### THE TASK
Turn the records in the stretch from the line containing "Image resolution: width=1436" through the line containing "tap(2279, 1094)" into a two-column CSV with the columns text and answer, one row per record. Quote each field, and replace any line breaks inside a field with spaces.

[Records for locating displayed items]
::::::

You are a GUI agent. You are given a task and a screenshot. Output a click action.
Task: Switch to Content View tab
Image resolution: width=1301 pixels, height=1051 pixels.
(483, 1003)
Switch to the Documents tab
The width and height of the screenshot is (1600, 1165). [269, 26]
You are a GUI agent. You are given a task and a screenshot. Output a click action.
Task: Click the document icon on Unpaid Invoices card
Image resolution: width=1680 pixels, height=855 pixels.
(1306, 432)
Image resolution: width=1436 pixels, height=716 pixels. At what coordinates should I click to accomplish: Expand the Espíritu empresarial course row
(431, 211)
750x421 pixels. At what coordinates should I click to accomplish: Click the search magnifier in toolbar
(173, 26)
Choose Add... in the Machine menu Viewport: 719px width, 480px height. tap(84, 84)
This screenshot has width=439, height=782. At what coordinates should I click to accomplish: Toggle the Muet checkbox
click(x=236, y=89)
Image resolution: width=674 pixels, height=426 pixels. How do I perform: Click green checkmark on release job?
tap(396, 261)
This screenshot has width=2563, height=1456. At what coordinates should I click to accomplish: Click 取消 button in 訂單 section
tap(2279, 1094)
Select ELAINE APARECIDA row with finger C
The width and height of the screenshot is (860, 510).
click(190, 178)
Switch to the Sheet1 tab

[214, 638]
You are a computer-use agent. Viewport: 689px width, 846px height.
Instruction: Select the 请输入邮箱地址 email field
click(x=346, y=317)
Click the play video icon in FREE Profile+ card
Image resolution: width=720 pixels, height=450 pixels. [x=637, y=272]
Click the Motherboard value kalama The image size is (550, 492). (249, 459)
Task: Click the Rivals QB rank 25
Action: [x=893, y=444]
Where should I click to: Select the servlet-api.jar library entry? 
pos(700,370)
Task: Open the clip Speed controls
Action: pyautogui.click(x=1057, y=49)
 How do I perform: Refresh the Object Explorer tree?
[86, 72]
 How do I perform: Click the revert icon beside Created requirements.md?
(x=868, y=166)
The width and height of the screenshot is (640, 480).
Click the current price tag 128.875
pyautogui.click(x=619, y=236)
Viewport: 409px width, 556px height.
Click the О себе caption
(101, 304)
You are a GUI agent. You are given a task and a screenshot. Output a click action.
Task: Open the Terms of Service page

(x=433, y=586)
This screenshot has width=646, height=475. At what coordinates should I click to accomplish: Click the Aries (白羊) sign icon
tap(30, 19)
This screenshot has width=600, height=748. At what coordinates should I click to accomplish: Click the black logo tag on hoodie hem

::::::

### RESPONSE TO THE TASK
text,answer
"Image resolution: width=1436 pixels, height=716 pixels. At what coordinates should I click to accomplish: Expand the Espíritu empresarial course row","(431, 211)"
"750x421 pixels. At what coordinates should I click to accomplish: Click the search magnifier in toolbar","(173, 26)"
"Choose Add... in the Machine menu Viewport: 719px width, 480px height.","tap(84, 84)"
"This screenshot has width=439, height=782. At what coordinates should I click to accomplish: Toggle the Muet checkbox","click(x=236, y=89)"
"Image resolution: width=674 pixels, height=426 pixels. How do I perform: Click green checkmark on release job?","tap(396, 261)"
"This screenshot has width=2563, height=1456. At what coordinates should I click to accomplish: Click 取消 button in 訂單 section","tap(2279, 1094)"